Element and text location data
<<<<
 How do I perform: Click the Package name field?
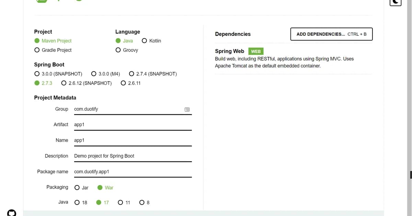[x=133, y=172]
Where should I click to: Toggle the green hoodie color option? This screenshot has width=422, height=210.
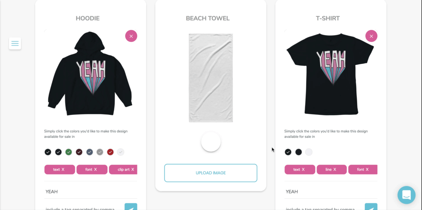click(69, 152)
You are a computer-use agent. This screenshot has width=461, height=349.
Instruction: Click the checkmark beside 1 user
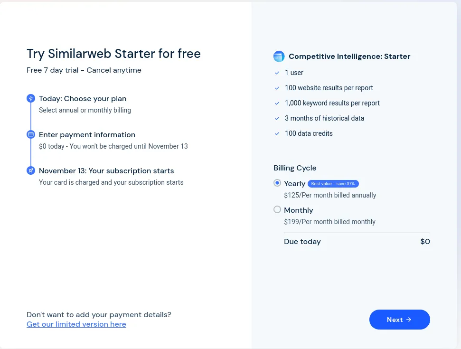(277, 73)
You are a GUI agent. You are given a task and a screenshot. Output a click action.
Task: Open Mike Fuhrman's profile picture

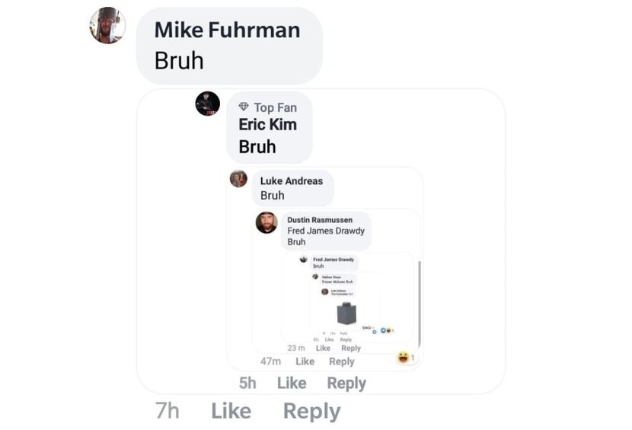[107, 25]
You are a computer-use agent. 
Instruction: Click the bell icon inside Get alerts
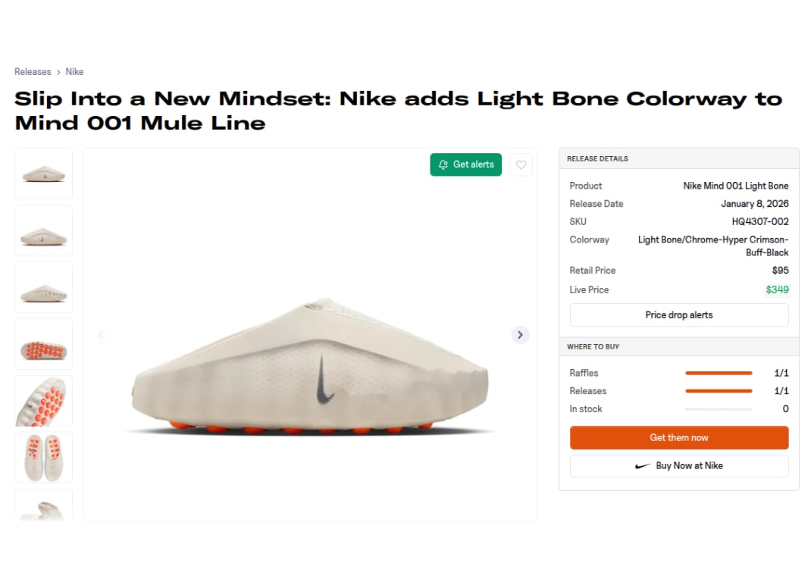[442, 164]
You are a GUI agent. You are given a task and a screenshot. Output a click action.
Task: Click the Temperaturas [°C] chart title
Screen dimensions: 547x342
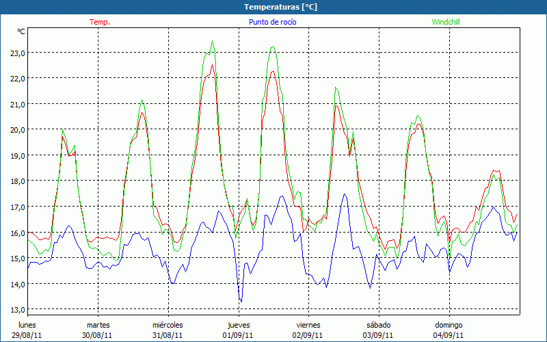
>>>>
Copy out every line of the data above verbatim, omitting the pictures.

COMPLETE OUTPUT:
 How do I perform: Click the Package name field?
[x=133, y=172]
Where should I click to: Toggle the green hoodie color option? This screenshot has width=422, height=210.
click(69, 152)
You are a computer-use agent. This screenshot has width=461, height=349.
Instruction: Click the checkmark beside 1 user
(277, 73)
You are a GUI agent. You are given a task and a screenshot. Output a click action.
Task: Open Mike Fuhrman's profile picture

[107, 25]
You are a computer-use agent. 
Instruction: Click the bell icon inside Get alerts
[442, 164]
You are a GUI agent. You are given a task and a screenshot. Output a click action.
Task: Click the Temperaturas [°C] chart title
Screen dimensions: 547x342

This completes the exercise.